Monthly notification audit
Once a month, open the notification settings on every device. Turn off everything that isn't earning its place.

Run a 30-day cycle with monthly notification audit.
The Cycle Planner walks you through six steps and gives you a clean plan to start from. We'll prefill the habit, the suggested length, and a starter exit condition.
Plan a cycle with this habit
Notifications are the most aggressive demand on adult attention in modern life, and they accumulate without ever being deliberately approved. Each new app installs with notifications on; each operating system update re-enables a few; each “remind me later” turns into a permanent fixture. The monthly audit corrects the drift.
What it looks like
On the first of the month, open the notification settings on the phone. Go through every app, top to bottom. Three categories:
- On with sound and badges: earns a place. (For most people: messages, calendar, maybe one chat app.)
- On but silent: appears in the notification list, doesn’t pull attention. Useful for things you’ll check periodically.
- Off: the default. Anything that doesn’t earn one of the first two categories.
Repeat for the laptop and any other connected device.
Why it works
The cost of a single notification is small. The cost of fifty notifications a day is a measurably more distractable mind. Reducing the count by 80%, which is what most audits achieve in the first cycle, leaves the genuinely useful signals intact and removes the noise around them.

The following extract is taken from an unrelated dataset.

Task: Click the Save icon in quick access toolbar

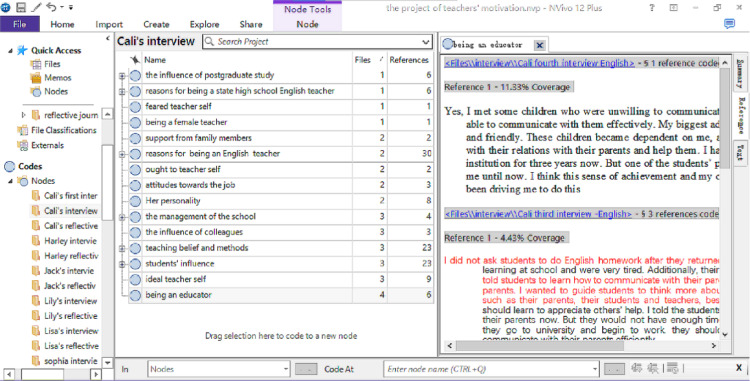Action: [21, 7]
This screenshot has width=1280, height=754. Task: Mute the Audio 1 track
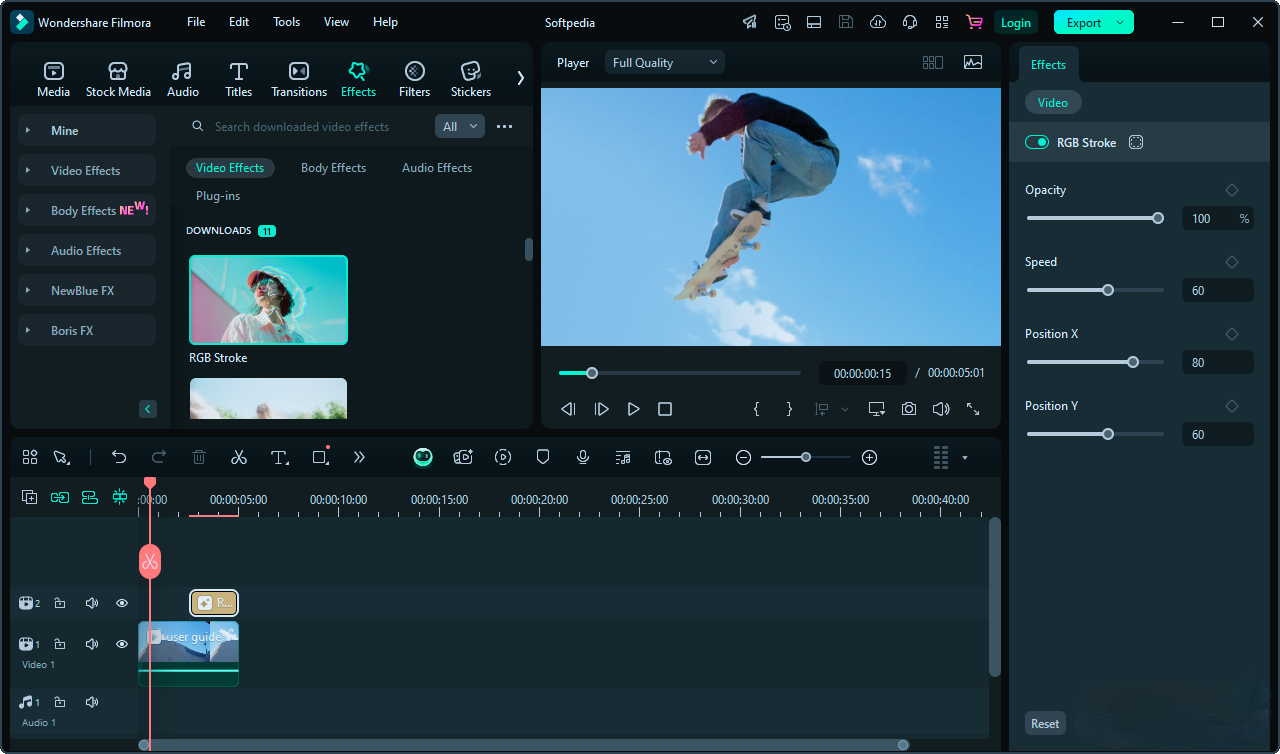pos(92,702)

The compounding effect is on attention quality. People who run this audit consistently report being able to leave the phone alone for hours rather than minutes, because there’s nothing pulling them back to it.
Common pitfalls
The first pitfall is being too generous on the first audit. When in doubt, turn it off. You can re-enable on the rare occasion you miss something.
The second is letting new apps install with default notifications. The audit is the fallback, but stopping the leak at install time is even cheaper. Default to off when installing.
The third is doing it once and assuming it’s done. Notifications creep back. Monthly is the cadence that catches creep before it accumulates.
A 30-day cycle suggestion
A 90-day cycle, monthly. Success criteria: three audits across the cycle.
Exit condition: when the monthly audit produces fewer than three items to disable for two cycles running. Notifications have settled into a defensible shape.